What is required: Only an exact copy belongs in the answer: the line with "The image size" and every line after it through the end of the records, pictures left out.

Provided information:

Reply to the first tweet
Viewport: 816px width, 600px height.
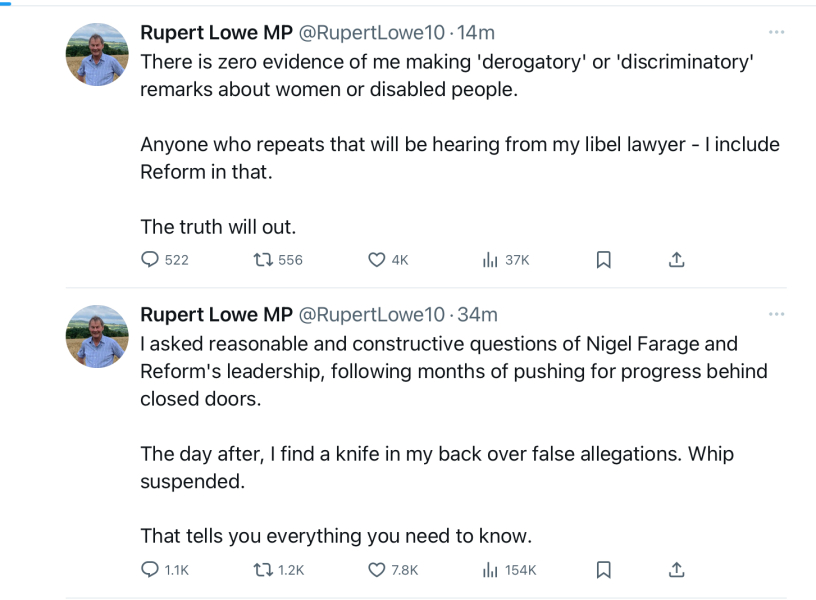click(148, 259)
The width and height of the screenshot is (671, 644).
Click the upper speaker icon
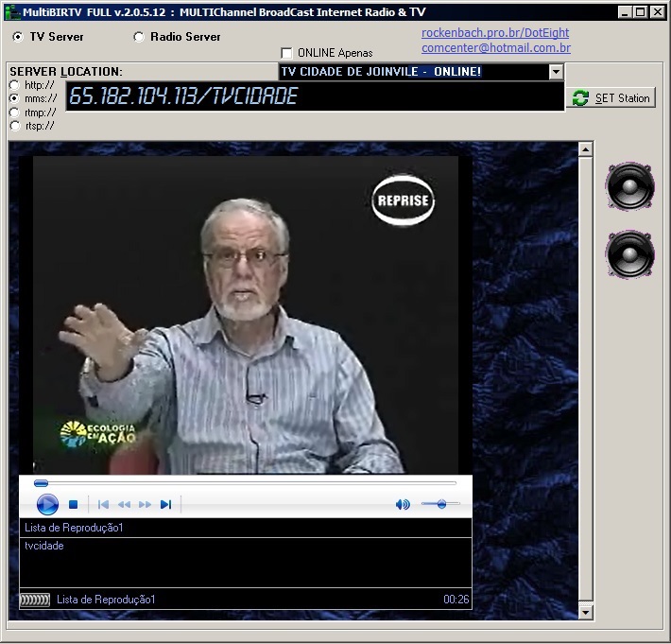629,186
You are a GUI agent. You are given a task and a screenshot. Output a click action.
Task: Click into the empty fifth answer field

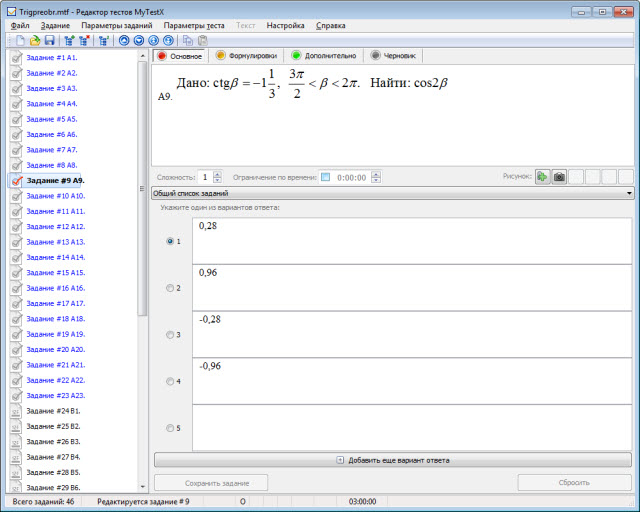point(411,427)
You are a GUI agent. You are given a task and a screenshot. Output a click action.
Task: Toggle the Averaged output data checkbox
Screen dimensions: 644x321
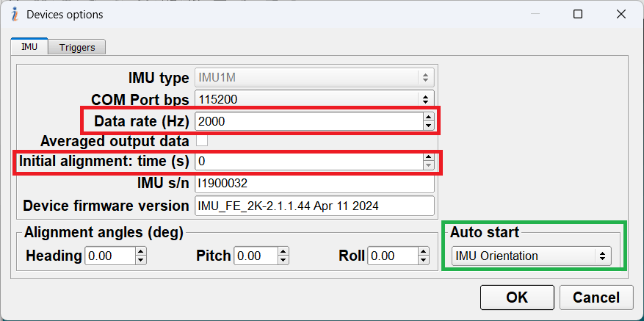pyautogui.click(x=201, y=140)
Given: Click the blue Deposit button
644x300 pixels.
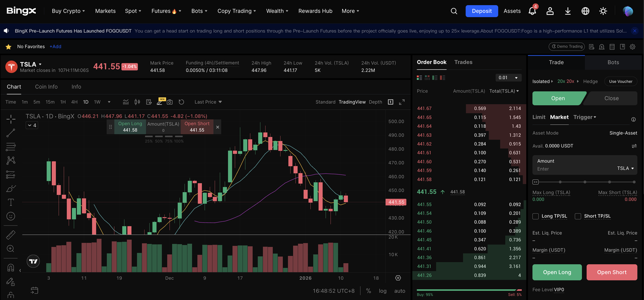Looking at the screenshot, I should [481, 11].
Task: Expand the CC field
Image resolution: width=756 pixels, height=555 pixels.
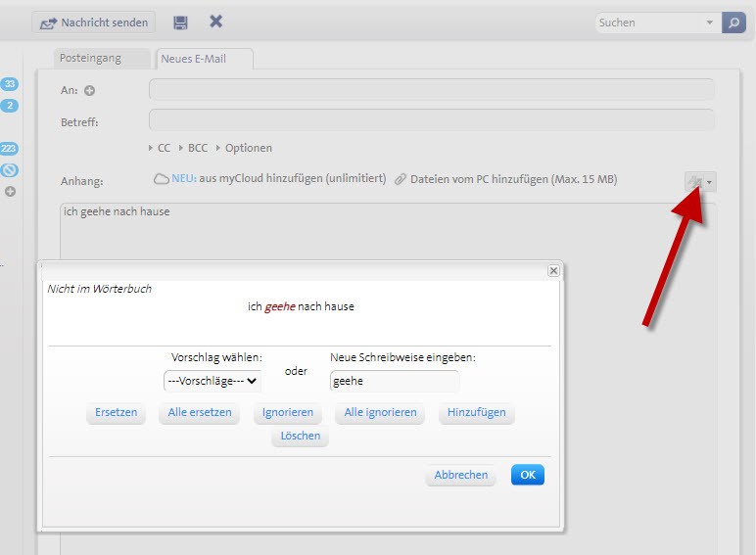Action: tap(159, 148)
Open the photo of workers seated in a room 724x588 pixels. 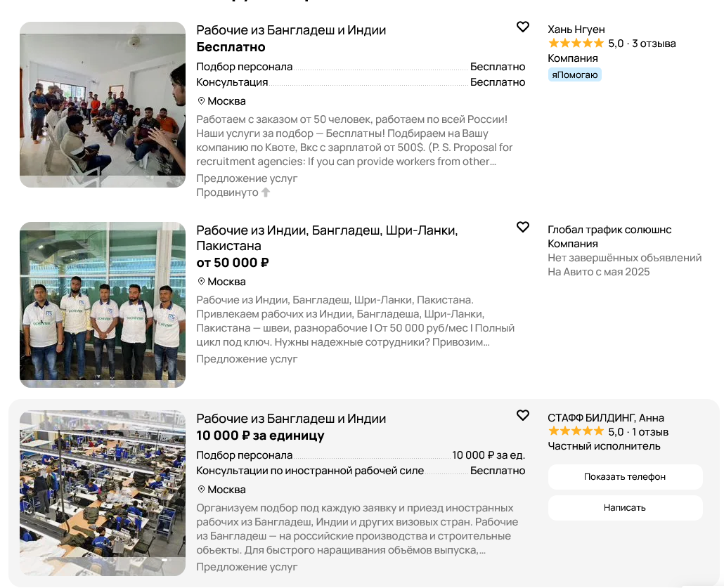[103, 105]
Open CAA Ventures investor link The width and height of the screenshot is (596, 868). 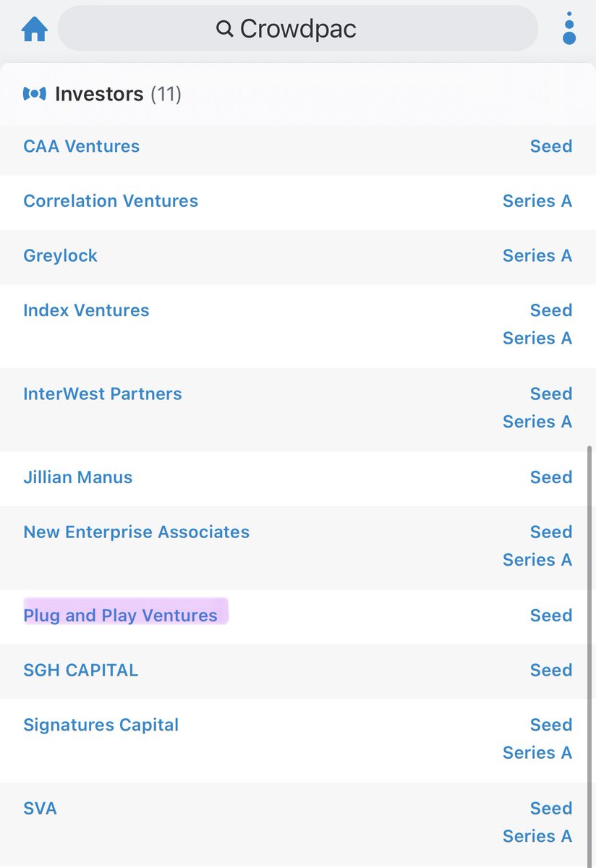pos(81,146)

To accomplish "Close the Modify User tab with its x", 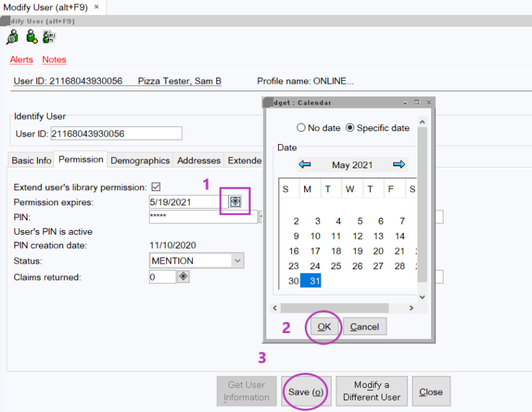I will click(96, 7).
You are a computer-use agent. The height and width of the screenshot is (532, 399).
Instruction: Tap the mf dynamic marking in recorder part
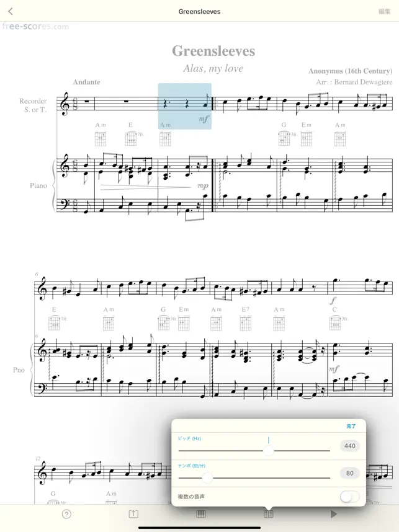pos(204,119)
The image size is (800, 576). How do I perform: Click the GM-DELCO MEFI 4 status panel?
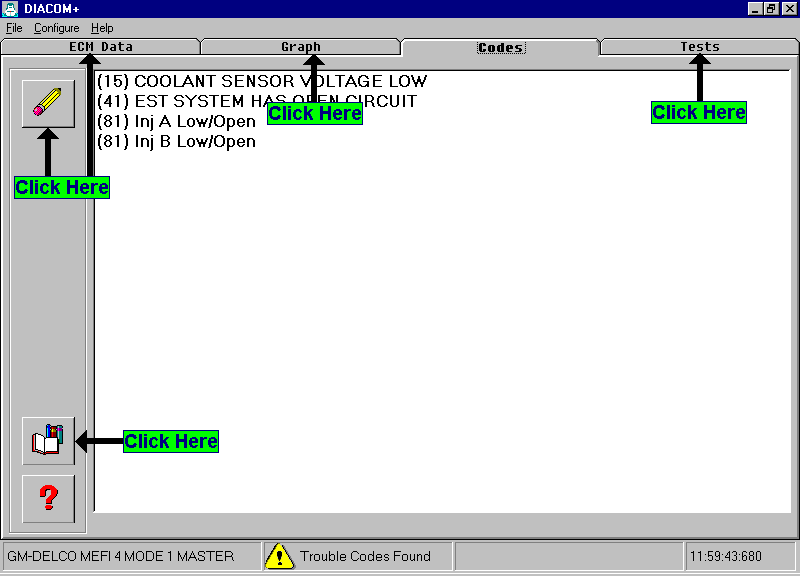click(x=121, y=557)
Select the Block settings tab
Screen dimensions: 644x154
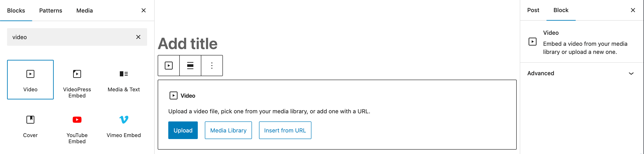pos(561,10)
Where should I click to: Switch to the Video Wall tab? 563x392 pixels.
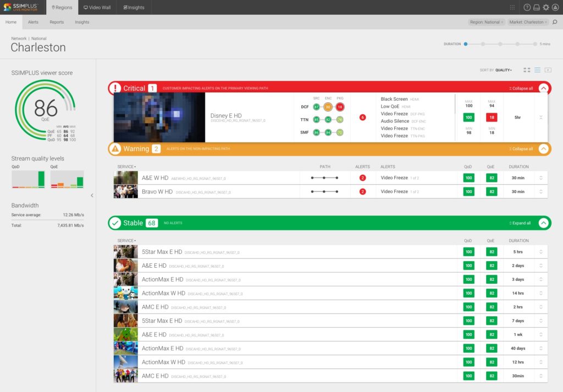(x=98, y=7)
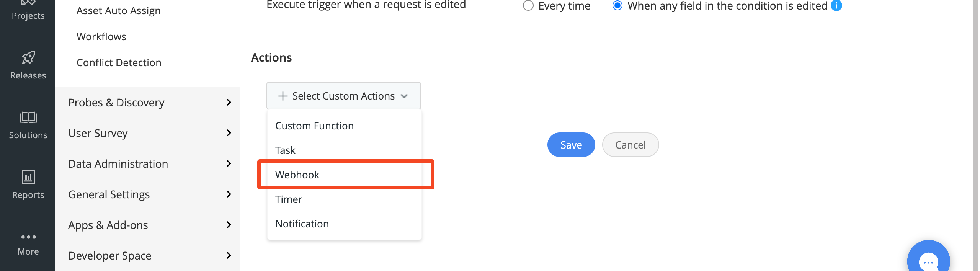Choose Webhook from the actions menu

(345, 175)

Completed task:
The image size is (800, 576). How do I perform: Click the GM-DELCO MEFI 4 status panel?
click(x=121, y=557)
Select the Block settings tab
Screen dimensions: 644x154
pos(561,10)
Where should I click to: Switch to the Video Wall tab? 563x392 pixels.
(x=98, y=7)
Choose Webhook from the actions menu

(345, 175)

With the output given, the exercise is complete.